◆ Task goal ◆
What is needed is an exact copy of the records, with the images left out.

========================================================================

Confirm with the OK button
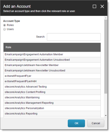This screenshot has height=132, width=110. (76, 123)
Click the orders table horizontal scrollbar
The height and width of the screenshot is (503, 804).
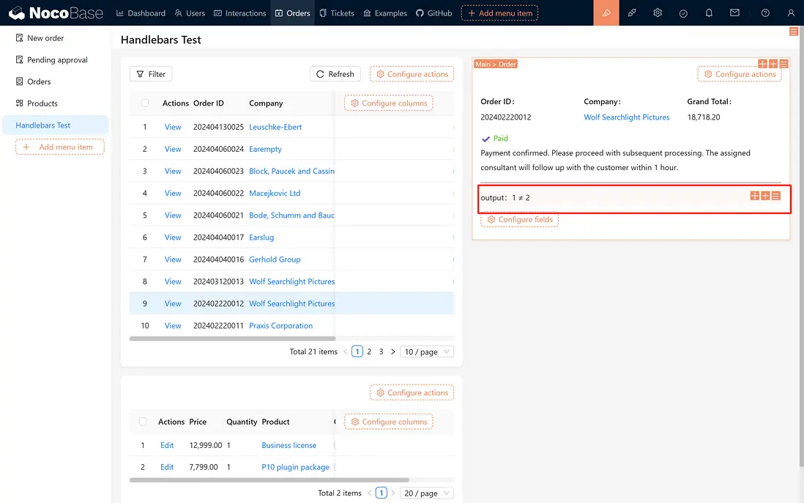click(x=232, y=339)
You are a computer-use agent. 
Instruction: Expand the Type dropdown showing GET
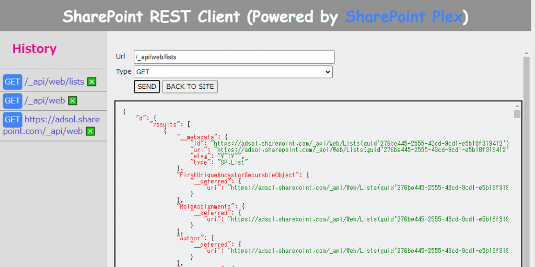(x=233, y=72)
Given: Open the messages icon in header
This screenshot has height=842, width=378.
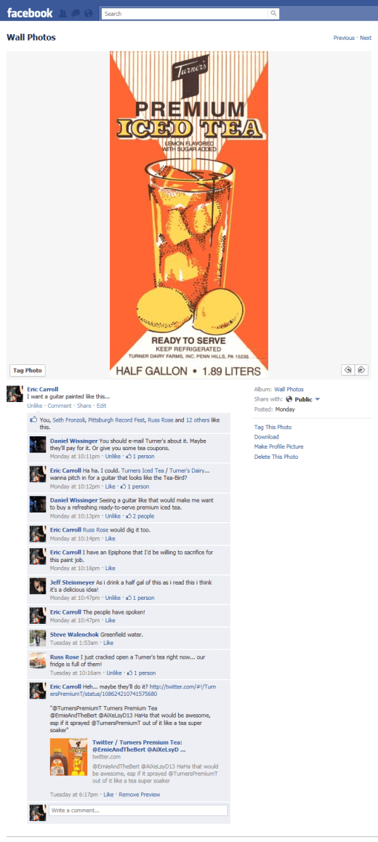Looking at the screenshot, I should click(x=76, y=13).
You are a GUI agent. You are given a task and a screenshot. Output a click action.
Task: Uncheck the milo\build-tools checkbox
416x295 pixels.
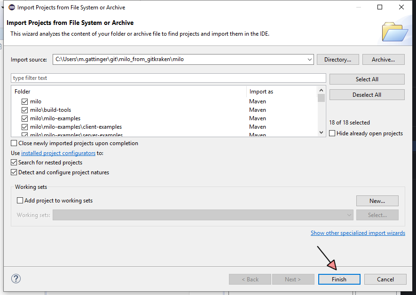(x=24, y=110)
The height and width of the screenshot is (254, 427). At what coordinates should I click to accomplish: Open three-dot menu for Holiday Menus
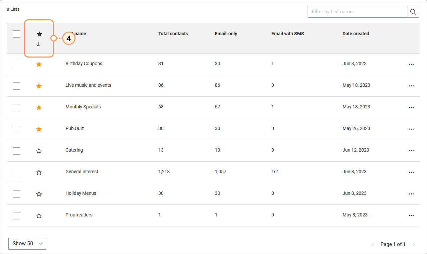[411, 194]
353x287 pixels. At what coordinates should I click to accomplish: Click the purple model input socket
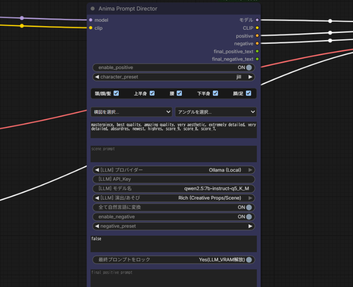pyautogui.click(x=91, y=20)
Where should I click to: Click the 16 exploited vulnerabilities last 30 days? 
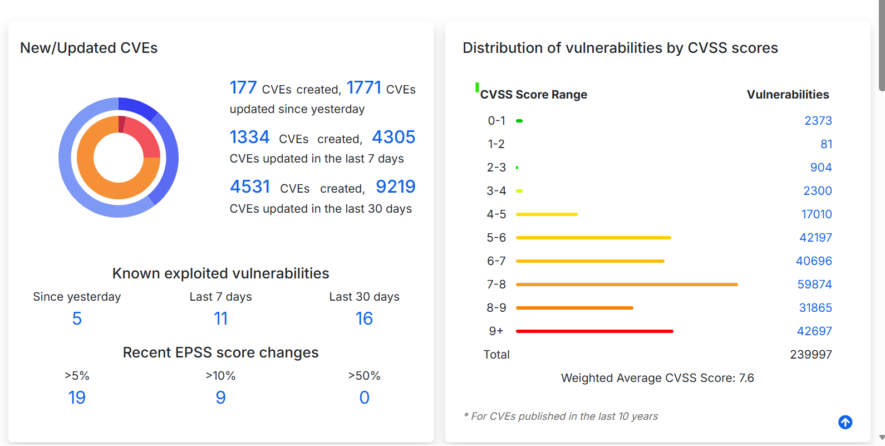[364, 318]
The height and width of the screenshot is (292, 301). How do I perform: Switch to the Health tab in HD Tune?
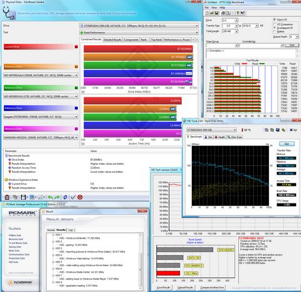tap(220, 137)
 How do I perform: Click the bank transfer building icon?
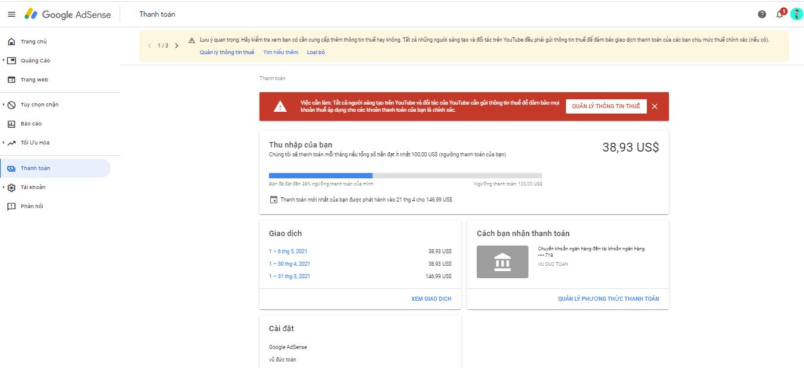pos(502,262)
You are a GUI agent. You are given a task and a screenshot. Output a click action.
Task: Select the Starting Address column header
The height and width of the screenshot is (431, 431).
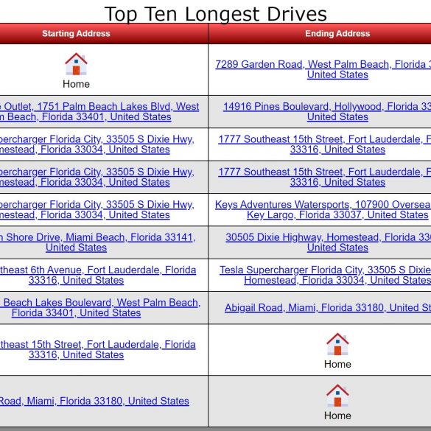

========================================================================

◆ Result ◆
Confirm with the OK button
This screenshot has height=132, width=110. (76, 123)
Click the orders table horizontal scrollbar
The height and width of the screenshot is (503, 804).
click(x=232, y=339)
You are a computer-use agent. 
Instruction: Expand the Type dropdown showing GET
(x=233, y=72)
Given: Open the messages icon in header
This screenshot has height=842, width=378.
Looking at the screenshot, I should click(x=76, y=13).
You are a GUI agent. You are given a task and a screenshot. Output a click action.
Task: Uncheck the milo\build-tools checkbox
416x295 pixels.
(x=24, y=110)
The height and width of the screenshot is (254, 427). At what coordinates should I click to accomplish: Open three-dot menu for Holiday Menus
[411, 194]
353x287 pixels. At what coordinates should I click to accomplish: Click the purple model input socket
pyautogui.click(x=91, y=20)
Where should I click to: Click the 16 exploited vulnerabilities last 30 days? 
[364, 318]
The height and width of the screenshot is (292, 301). How do I perform: Switch to the Health tab in HD Tune?
tap(220, 137)
 How do I perform: Click the bank transfer building icon?
pos(502,262)
You are a GUI agent. You are given a task and a screenshot. Output a click action.
Task: Select the Starting Address column header
The height and width of the screenshot is (431, 431).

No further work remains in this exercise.